How does suggestive search account for misspelled words?

I’ve seen this when searching on google. Even if a person misspells arthritis, for example, and types in arthritis instead, Google figured out what the person means. I need to implement something similar on my website. Roughly how is this accomplished in the database? Do websites create a common search table in a database that includes a column of mis-spelled variations?

Thanks!

If and only if your platform is Linux that uses PHP and MySql or similar databases…

Try searching for sounds like or maybe soundex.

AFAIK, most searches do not depend on adding fields with misspellings, but reduce words into their components. i.e. “stemmer”, “lexeme”, “phoneme”.

I just tried some MySQL FULLTEXT queries, but although they found exact matches very well, disappointingly they did not return misspelled words. However, as John_Betong posted, soundex is worth a try.

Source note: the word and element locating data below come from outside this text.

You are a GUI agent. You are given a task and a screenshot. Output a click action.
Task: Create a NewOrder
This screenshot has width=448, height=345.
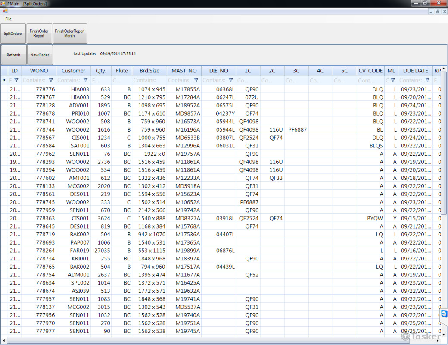click(40, 55)
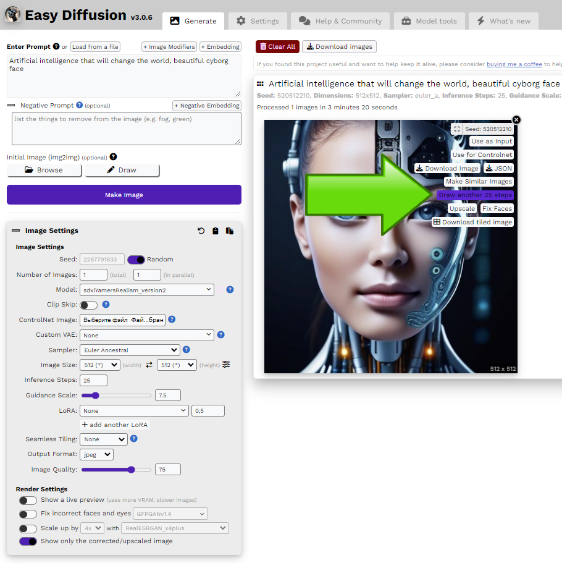Turn on Show a live preview
The height and width of the screenshot is (563, 562).
click(x=28, y=500)
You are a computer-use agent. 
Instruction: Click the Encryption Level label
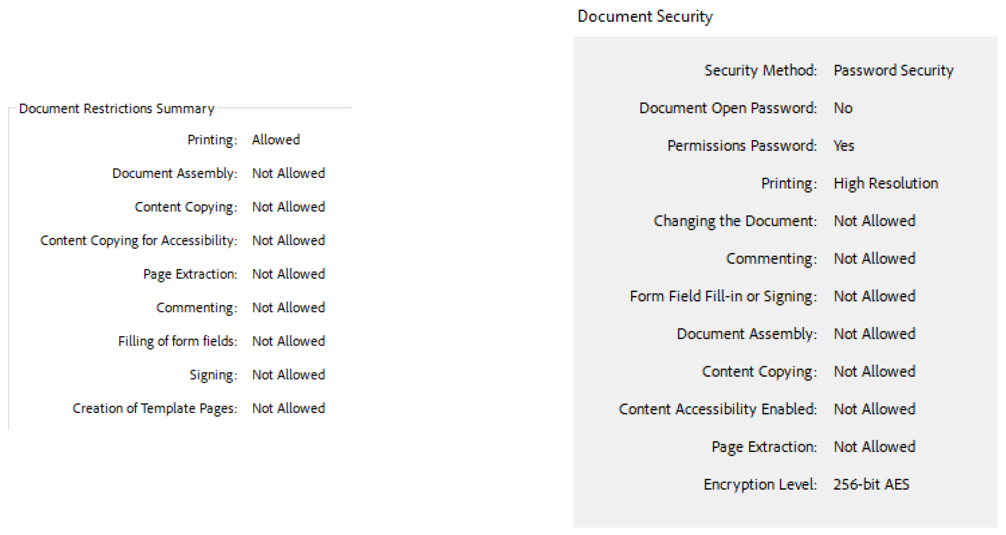tap(760, 485)
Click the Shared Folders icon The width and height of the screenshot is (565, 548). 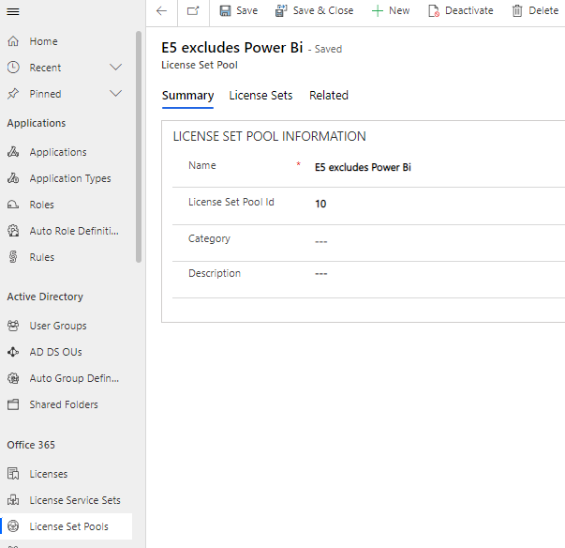[x=13, y=404]
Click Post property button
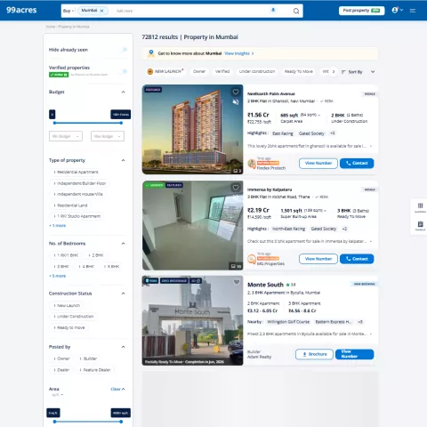Screen dimensions: 427x427 point(361,11)
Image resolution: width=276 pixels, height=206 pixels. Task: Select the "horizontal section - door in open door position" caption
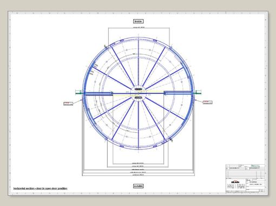[41, 189]
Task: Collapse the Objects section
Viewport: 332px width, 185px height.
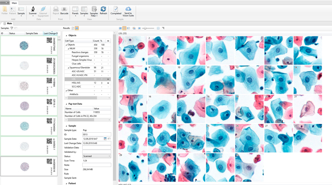Action: pos(66,35)
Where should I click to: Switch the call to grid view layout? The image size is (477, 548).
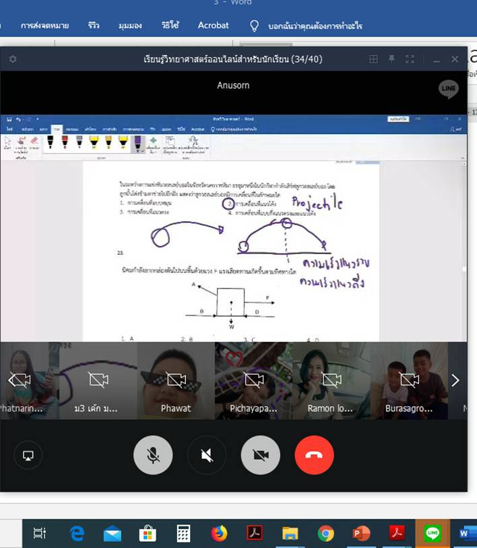[373, 59]
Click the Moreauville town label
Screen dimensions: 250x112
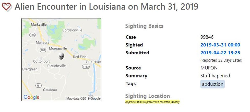pyautogui.click(x=58, y=48)
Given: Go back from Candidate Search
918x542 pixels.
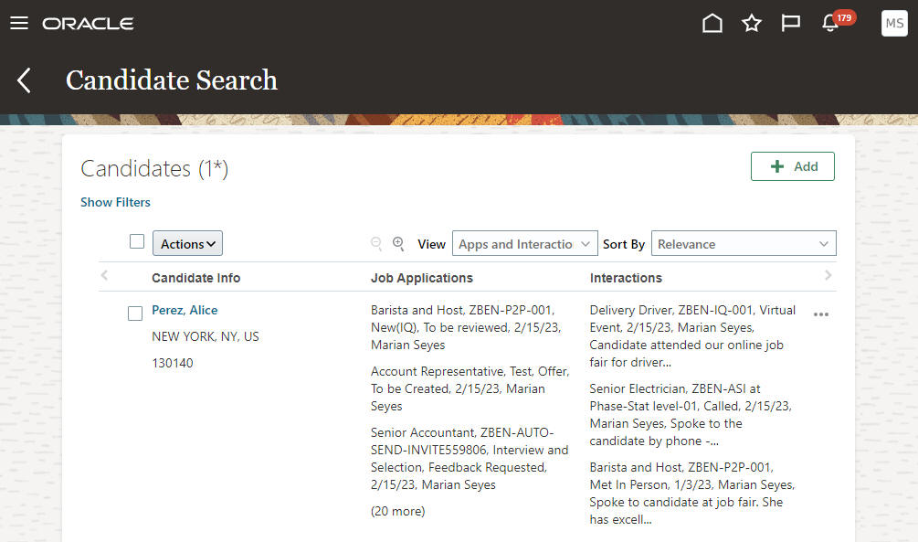Looking at the screenshot, I should coord(25,80).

IMHO, PostgreSQL (and probably other databases as well) has more advanced text search features

1 Like

This is just my thinking but wouldn’t google do something more clever than just looking at similar words. At a guess i would have thought they would look at what the user enters, what they ultimately click on and how this compares to other searches. E.g If 200,000 people type is arthritis and click on a webpage that contains that word surely it would make sense that the 30 people who type arthitis accidentally and still click on a webpage about arthritis or realise and retype the word correctly and search again and then click on a webpage about arthritis actually wanted arthritis as the search term. Over time and millions of interactions google could build a very powerful system to work out what someone actually means and offer the ‘did you mean XXX’. Google bombing is similar in some respects where enough links with certain keywords pointed to a certain webpage and eventually google assumed that is what people wanted to see https://en.wikipedia.org/wiki/Google_bomb.

I don’t think this would be easy to replicate on a single site. But i could be entirely off in my thinking.

Have you had a chance to experiment with SOUNDEX yet? It has limitations, but has some potential too. eg.

mysql> SELECT SOUNDEX('transit') AS `root`
    ->  , SOUNDEX('transition') AS `verb`
    ->  , SOUNDEX('transitory') AS `adjective`
    ->  , SOUNDEX('transet') AS `vowel`
    ->  , SOUNDEX('trrannsitt') AS `consonants`
    ->  , SOUNDEX('dransit') AS `first`
    ->  , SOUNDEX('trnst') AS `novowels`
    ->  , SOUNDEX('atransit') AS `xvowel`
    ->  , SOUNDEX('you') AS `notme`
    ->  , SOUNDEX('yew') AS `tree`
    ->  , SOUNDEX('ewe') AS `bah`;
+-------+--------+-----------+-------+------------+-------+----------+--------+-------+------+------+
| root  | verb   | adjective | vowel | consonants | first | novowels | xvowel | notme | tree | bah  |
+-------+--------+-----------+-------+------------+-------+----------+--------+-------+------+------+
| T6523 | T65235 | T65236    | T6523 | T6523      | D6523 | T6523    | A36523 | Y000  | Y000 | E000 |
+-------+--------+-----------+-------+------------+-------+----------+--------+-------+------+------+

Notice that the value is the first letter of the word, subsequent vowels have no significance, and the subsequent consonants are represented as digits.

I think in combination with SUBSTRING a very crude imperfect “misspelling search” could be put together. Maybe use with PHP levenshtein? Though TBH I really think a better approach would be to use a better tool for the job (eg. PostgreSQL) instead of pushing the limits of a database not best suited for such work.

This topic was automatically closed 91 days after the last reply. New replies are no longer allowed.